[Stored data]
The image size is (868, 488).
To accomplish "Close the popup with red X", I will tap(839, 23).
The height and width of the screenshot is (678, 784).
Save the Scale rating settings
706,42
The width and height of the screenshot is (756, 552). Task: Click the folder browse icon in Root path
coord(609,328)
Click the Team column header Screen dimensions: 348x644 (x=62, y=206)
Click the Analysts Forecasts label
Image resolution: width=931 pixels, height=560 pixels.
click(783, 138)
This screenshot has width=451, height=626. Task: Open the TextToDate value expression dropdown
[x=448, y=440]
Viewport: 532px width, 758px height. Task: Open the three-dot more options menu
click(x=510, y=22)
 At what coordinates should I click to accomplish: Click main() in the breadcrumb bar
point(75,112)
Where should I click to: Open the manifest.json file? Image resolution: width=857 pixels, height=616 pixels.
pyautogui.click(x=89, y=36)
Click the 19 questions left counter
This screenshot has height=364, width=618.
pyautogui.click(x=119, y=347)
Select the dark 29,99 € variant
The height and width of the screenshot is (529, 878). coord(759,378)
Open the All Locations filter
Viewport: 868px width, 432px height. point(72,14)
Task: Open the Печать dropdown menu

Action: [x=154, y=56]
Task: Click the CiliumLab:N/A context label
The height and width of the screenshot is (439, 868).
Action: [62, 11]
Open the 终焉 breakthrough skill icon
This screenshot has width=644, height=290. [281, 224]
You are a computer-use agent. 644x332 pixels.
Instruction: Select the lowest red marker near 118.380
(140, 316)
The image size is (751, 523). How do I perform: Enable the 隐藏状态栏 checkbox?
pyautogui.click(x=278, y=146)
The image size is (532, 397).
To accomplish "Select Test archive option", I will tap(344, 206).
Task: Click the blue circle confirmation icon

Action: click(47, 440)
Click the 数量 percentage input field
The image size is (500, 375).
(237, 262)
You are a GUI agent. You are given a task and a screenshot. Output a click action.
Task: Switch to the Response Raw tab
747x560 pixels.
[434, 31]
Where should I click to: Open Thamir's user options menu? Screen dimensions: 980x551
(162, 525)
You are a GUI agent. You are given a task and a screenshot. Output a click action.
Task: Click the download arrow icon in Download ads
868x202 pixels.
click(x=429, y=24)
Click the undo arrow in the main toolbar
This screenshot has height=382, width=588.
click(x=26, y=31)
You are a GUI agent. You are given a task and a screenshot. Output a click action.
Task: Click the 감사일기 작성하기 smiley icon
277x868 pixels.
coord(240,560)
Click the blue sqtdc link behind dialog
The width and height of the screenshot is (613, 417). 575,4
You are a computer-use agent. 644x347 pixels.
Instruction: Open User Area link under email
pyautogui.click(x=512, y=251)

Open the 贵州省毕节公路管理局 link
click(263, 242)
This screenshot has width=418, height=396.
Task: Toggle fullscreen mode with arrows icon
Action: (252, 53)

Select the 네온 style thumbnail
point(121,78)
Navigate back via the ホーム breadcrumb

**REQUIRED ACTION**
Write out the records once more, precisely as they stand.

**WRITTEN ANSWER**
The image size is (868, 488).
To accomplish "Close the popup with red X", I will tap(839, 23).
The height and width of the screenshot is (678, 784).
Save the Scale rating settings
706,42
The width and height of the screenshot is (756, 552). Task: Click the folder browse icon in Root path
coord(609,328)
Click the Team column header Screen dimensions: 348x644 (x=62, y=206)
Click the Analysts Forecasts label
Image resolution: width=931 pixels, height=560 pixels.
click(783, 138)
This screenshot has width=451, height=626. Task: Open the TextToDate value expression dropdown
[x=448, y=440]
Viewport: 532px width, 758px height. Task: Open the three-dot more options menu
click(x=510, y=22)
 At what coordinates should I click to accomplish: Click main() in the breadcrumb bar
point(75,112)
Where should I click to: Open the manifest.json file? Image resolution: width=857 pixels, height=616 pixels.
pyautogui.click(x=89, y=36)
Click the 19 questions left counter
This screenshot has height=364, width=618.
pyautogui.click(x=119, y=347)
Select the dark 29,99 € variant
The height and width of the screenshot is (529, 878). coord(759,378)
Open the All Locations filter
Viewport: 868px width, 432px height. point(72,14)
Task: Open the Печать dropdown menu

Action: [x=154, y=56]
Task: Click the CiliumLab:N/A context label
The height and width of the screenshot is (439, 868).
Action: [62, 11]
Open the 终焉 breakthrough skill icon
This screenshot has width=644, height=290. [281, 224]
You are a computer-use agent. 644x332 pixels.
Instruction: Select the lowest red marker near 118.380
(140, 316)
The image size is (751, 523). How do I perform: Enable the 隐藏状态栏 checkbox?
pyautogui.click(x=278, y=146)
The image size is (532, 397).
To accomplish "Select Test archive option", I will tap(344, 206).
Task: Click the blue circle confirmation icon

Action: click(47, 440)
Click the 数量 percentage input field
The image size is (500, 375).
(237, 262)
You are a GUI agent. You are given a task and a screenshot. Output a click action.
Task: Switch to the Response Raw tab
747x560 pixels.
[434, 31]
Where should I click to: Open Thamir's user options menu? Screen dimensions: 980x551
(162, 525)
You are a GUI agent. You are given a task and a screenshot. Output a click action.
Task: Click the download arrow icon in Download ads
868x202 pixels.
click(x=429, y=24)
Click the undo arrow in the main toolbar
This screenshot has height=382, width=588.
click(x=26, y=31)
You are a GUI agent. You are given a task and a screenshot. Output a click action.
Task: Click the 감사일기 작성하기 smiley icon
277x868 pixels.
coord(240,560)
Click the blue sqtdc link behind dialog
The width and height of the screenshot is (613, 417). 575,4
You are a computer-use agent. 644x347 pixels.
Instruction: Open User Area link under email
pyautogui.click(x=512, y=251)

Open the 贵州省毕节公路管理局 link
click(263, 242)
This screenshot has width=418, height=396.
Task: Toggle fullscreen mode with arrows icon
Action: (252, 53)

Select the 네온 style thumbnail
point(121,78)
Navigate back via the ホーム breadcrumb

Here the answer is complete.